40 Years in America

An MFT Halloween

Robert Beebe

In October 1978, my sixth month on MFT, I was challenging for a green pin, the first of three months in which I should make a $120 average. It came down to the final day in which I had to make a certain amount (now forgotten) to be able to attain that average for the month. Of course, the last day of October is Halloween.

Our team was in Providence, RI -- a place well known in our region for its red-necked Italian-American brand of anti-Moonie negativity. That morning I was taken out early (apparently I had to make a sizable amount that day) and dropped off at the downtown fish market. I was selling so-called silk roses (which weren’t really silk at all). Luck (or providence, or whatever) would have it that the owner of the first place I went to was extremely negative. It seems that he had just gotten his daughter out of the movement. Loudly he proclaimed that he was going to call the police on me. I took it as an idle threat, but quickly made myself scarce and started again a few shops down the road.

Not ten minutes later a police van (i.e., paddy wagon) pulled up next to me. Three officers jumped out, handcuffed me behind my back and tossed me into the back of the van, all the while sharing with me their views on the Unification Church in the Providence, RI vernacular. I was taken down to police headquarters and put into a jail cell until they could figure out what to do with me.

A couple of hours later I found myself being escorted into a large room with many people. I was brought up onto a stage where I could see that I was the last in a line of shady characters. I was in a police line-up! One by one the officer in charge went down the line asking the men what they had been charged with, I guess in order to determine what to do next with them -- trial, fine, etc. So it went: burglary, arson, rape, vandalism. When he came to me, I said, of course, "selling flowers." With that, the whole room broke into laughter and the head officer shouted, "Get that guy outta here!" A few minutes later I was back out on the streets with my full bucket of flowers. So my day began.

I don’t remember much about the rest of the day until that evening when I was put out in some kind of college bar area near the center of the city. Remember, it was Halloween. There were about four bars, some more like discos, around a small, central square area along which ran a road. All night I just had to stay in that central square catching people coming out of the various establishments.

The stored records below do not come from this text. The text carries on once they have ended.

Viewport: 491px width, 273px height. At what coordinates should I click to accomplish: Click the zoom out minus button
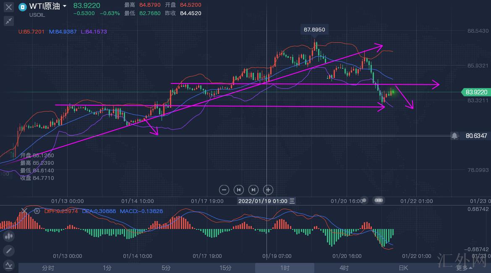224,190
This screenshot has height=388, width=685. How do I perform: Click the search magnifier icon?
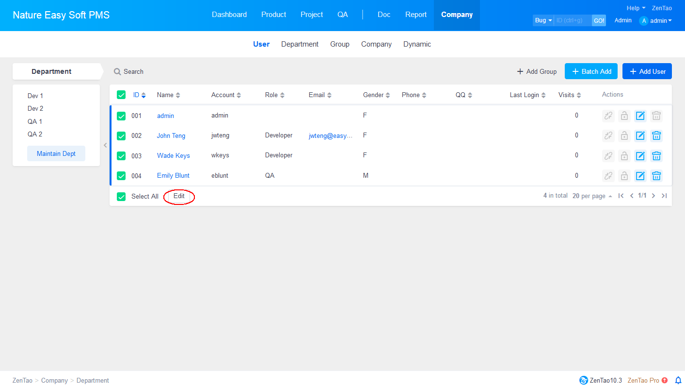pyautogui.click(x=117, y=72)
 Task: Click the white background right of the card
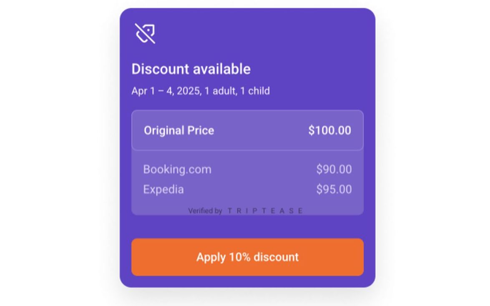click(434, 150)
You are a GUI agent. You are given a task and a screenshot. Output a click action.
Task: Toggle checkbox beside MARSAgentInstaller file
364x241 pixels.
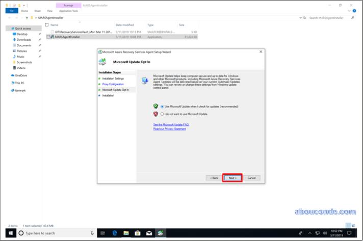(x=48, y=37)
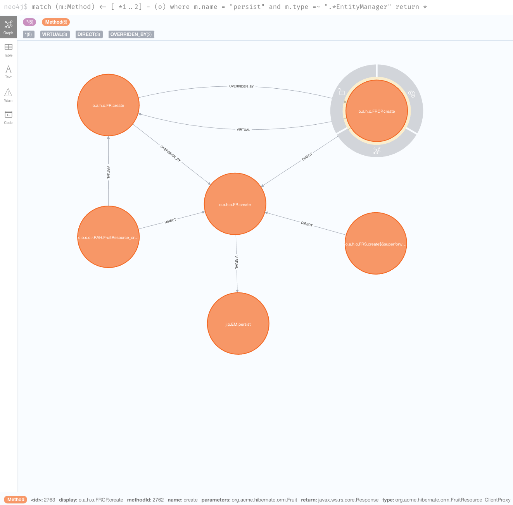The width and height of the screenshot is (513, 505).
Task: Click the methodId 2762 property in the status bar
Action: point(145,500)
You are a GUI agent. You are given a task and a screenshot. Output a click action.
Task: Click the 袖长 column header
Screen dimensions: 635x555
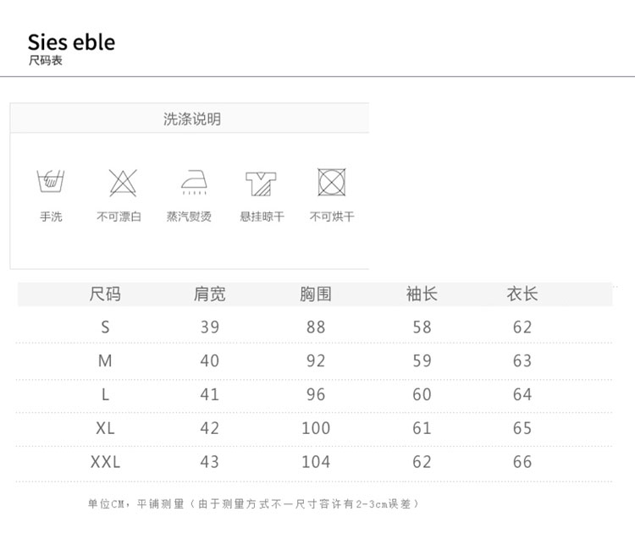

Being Halloween night, people were dressed up in all kinds of costumes and, being Halloween night, as time wore on the atmosphere was getting more and more crazy. Around 10 pm my captain came by to check on me. I still had a ways to go to make my goal. He could see how the atmosphere was becoming and suggested taking me somewhere else. However, I was doing quite well and thought that this was probably the place where I stood the best chance to make the result I needed. He told me okay, but to be careful and that he would be back around 1 am for the final pick-up. Not long after he left, a guy came up to me showing a strong interest in my artificial flowers. So strong, in fact, that he said he wanted to buy them all. Immediately, dollars signs came vividly into my stream of vision. Only thing was, he said, the money was in his wallet, which was in his car around the corner. Come with me, he said. Normally, I am cautious about this kind of thing, but he had a girl with him (a taming influence, I thought) and, in any case, the thought of making my goal there and then was just too much to resist. I followed him as in a trance.

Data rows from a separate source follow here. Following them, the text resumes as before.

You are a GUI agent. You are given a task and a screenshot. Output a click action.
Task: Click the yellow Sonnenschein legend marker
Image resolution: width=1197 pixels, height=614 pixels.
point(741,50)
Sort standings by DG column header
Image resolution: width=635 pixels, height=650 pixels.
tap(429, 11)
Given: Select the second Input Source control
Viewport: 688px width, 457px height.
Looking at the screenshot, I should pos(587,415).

No sooner had we gotten around the corner when he suddenly tried to grab the flowers out of my bucket. I was quick to catch the other end of the stems and there we were each tugging at either end of the bunch. Not being real flowers, they stood up quite well to the abusive treatment. The would-be thief was finding it not so easy to tear them away from me. Then, suddenly there appeared the sole of a shoe in front of my face and the next thing I knew my glasses were flying, I was falling and most of the flowers were out of my hand (I still held onto a few). From the pavement I watch him climb triumphantly into his car with his untaming girlfriend and drive off.

It didn’t take long for the whole left side of my face to swell up until I must have begun to take on the appearance of one of the Halloween goons. My face became my costume. So, people didn’t seem to be too surprised at the way I looked as I approached them to try to sell my remaining flowers. I eventually sold them and waited for the van, trying to make myself as inconspicuous as possible.

Fortunately, my captain came with an empty van -- although an hour late. He had already brought everyone else back to the center. Of course, I still had not made my goal, having lost more than half my product. After overcoming his shock upon seeing my face and hearing my story, he determined that, under the circumstances, I deserved a special time extension to try to make the goal. I would be given until noon the next day (actually that day). Now we would go to an all-night Denny’s for some soup, which was about all I could get into my mouth. After some recuperation at Denny’s and a short nap in the van, I was put out at a stoplight at six in the morning.

"See you at twelve," my captain said. "Mansei!" For a long time the traffic was rather slow and people didn’t seem too interested in flowers, especially artificial ones, so early in the morning. Maybe they were put off by my appearance, too. The left side of my face had hardened into a mass of numbness. Well, I persevered and, yes, my story has a happy ending: I made my goal and, a few months later, I earned my green pin.